Chroniques

par laurent bergnach

Claude-Jean Nébrac
« Pomone » ou la naissance de l’opéra français – Mémoires imaginaires

Book on Demand (2011) 200 pages
ISBN 9-782810-622429
« Pomone » ou la naissance de l’opéra français (roman)

« Il paraît que l’on critique les paroles de Pomone. Je suis habitué aux caquets des envieux et des ignorants, et je me doutais bien que la nouveauté de la poésie dramatique et lyrique ne serait pas immédiatement appréciée par ceux qui sont habitués aux paroles telles que la musique française en a produit jusqu’ici. Ils finiront par comprendre que cette poésie originale et sans modèle dans le passé est la seule qui puisse permettre de faire un opéra français, alors que les maîtres de l’art soutenaient que cela était impossible par le défaut de la langue. »

Outre de donner une idée du style clair du romancier Claude-Jean Nébrac pour ses Mémoires imaginaires de Pierre Perrin (1620-1675), ce court passage situe ce qu’est l’existence du personnage principal en juin 1670 : un pionnier obstiné qui révolutionne un art contre l’avis général, et en particulier celui de Lully qui défend sa langue natale. Jeune Lyonnais de vingt-cinq ans venu faire éditer ses vers à Paris, Perrin suit avec intérêt certaines créations artistiques, telle ce Triomphe de l’Amour sur des Bergers et Bergères (1654), pastorale écrite par Charles de Beys, puis mise en musique par Michel de La Guerre. Lui-même voit bientôt ses poèmes servir à des musiciens variés – Boësset, Cambefort, Gouffet, Lambert, Moulinié, etc. – jusqu’à sa rencontre avec Robert Cambert. Convaincus par un premier essai – une élégie à trois voix intitulée La Muette ingrate (1658) –, les deux hommes se concentrent sur la composition d’une pastorale visant à faire oublier celle de leurs rivaux : Ariane et Bacchus (1659), soit une étape vers la création de Pomone, le 3 mars 1671, plus de dix ans plus tard.

Cette décennie n’épargne pas le pauvre Perrin dont les tourments financiers et juridiques se poursuivent.
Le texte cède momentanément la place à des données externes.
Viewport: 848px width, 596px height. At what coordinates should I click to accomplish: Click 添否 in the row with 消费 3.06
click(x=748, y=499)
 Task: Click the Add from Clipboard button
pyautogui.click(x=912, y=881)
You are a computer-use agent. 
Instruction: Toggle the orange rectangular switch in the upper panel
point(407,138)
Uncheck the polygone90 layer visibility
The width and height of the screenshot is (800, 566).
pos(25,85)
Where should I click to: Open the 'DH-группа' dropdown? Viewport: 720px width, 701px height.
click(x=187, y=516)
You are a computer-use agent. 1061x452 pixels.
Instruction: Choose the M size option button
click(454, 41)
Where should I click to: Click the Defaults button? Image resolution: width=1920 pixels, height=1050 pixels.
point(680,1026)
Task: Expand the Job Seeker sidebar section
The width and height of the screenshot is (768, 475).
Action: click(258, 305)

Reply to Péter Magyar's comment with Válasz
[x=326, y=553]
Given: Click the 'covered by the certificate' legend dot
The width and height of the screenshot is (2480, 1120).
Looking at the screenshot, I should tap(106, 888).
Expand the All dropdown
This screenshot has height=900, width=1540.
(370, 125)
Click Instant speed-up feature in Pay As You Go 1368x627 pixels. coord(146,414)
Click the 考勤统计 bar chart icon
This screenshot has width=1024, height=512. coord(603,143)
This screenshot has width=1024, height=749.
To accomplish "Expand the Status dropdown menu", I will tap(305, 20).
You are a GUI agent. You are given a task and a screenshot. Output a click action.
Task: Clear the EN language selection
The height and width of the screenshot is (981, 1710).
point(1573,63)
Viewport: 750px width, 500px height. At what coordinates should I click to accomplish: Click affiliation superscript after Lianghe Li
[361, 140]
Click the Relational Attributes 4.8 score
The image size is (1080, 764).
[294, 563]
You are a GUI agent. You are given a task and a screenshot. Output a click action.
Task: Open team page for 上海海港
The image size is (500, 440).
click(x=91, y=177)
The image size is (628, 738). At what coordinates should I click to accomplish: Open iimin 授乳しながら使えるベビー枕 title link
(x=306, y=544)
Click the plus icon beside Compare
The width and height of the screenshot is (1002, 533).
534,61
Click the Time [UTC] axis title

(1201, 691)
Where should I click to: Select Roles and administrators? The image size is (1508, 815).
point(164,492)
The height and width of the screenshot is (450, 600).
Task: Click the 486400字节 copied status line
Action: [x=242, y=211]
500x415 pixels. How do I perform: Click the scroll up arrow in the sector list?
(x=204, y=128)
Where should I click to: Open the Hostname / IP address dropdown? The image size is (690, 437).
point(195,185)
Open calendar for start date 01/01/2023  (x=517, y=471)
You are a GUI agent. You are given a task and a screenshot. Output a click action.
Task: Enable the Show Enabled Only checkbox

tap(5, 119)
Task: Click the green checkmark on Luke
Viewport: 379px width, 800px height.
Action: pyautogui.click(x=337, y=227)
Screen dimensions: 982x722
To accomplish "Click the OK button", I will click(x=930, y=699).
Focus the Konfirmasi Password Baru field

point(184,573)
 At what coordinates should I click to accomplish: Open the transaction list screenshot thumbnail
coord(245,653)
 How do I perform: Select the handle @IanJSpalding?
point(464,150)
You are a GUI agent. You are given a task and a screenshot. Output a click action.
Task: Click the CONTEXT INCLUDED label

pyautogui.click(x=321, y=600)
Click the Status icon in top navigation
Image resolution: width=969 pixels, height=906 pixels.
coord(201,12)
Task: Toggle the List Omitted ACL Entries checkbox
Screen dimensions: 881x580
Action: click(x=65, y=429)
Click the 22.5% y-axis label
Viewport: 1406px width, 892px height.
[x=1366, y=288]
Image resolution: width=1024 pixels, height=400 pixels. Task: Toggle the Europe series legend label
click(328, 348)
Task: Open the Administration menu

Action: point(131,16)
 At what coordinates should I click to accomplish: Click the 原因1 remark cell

Jeune homme, il connut le non paiement de gages par le duc d’Orléans pour une charge d’introducteur des ambassadeurs et un mariage contesté avec une veuve sexagénaire qui le mène plus d’une fois en prison ; le voilà qui signe avec des escrocs qui se gardent bien de partager les recettes. Bien plutôt, il encaisse les coups bas du Florentin qui se détourne du ballet avec des ambitions nouvelles, le Roi ne souhaitant plus danser en public. Le héros malmené n’est pas seul à rendre compte d’une époque qui voit naître Ercole amante (1662), Psyché (1671), Les Peines et les Plaisirs de l'amour (1672) et Cadmus et Hermione (1673), puisque ces Mémoires imaginaires invitent d’autres témoins parmi lesquels Cambert, Molière et Lully, titulaire final de l’Académie royale de musique, ce qui multiplie les points de vue et précise les différents enjeux.

L’avant-propos, qui rend hommage à quelques musicologues ayant redécouvert l’opéra classique français (Lacôme, Pougin, Nuitter, Rolland, Prunières, etc.), ainsi que des annexes – qui proposent notamment une lettre de Perrin expliquant à l’archevêque de Turin son rejet de l’opéra italien… et des « chastrez » (1659) – assurent du sérieux de Claude-Jean Nébrac qui a choisit la voie d’une fiction toute relative pour mieux nous captiver.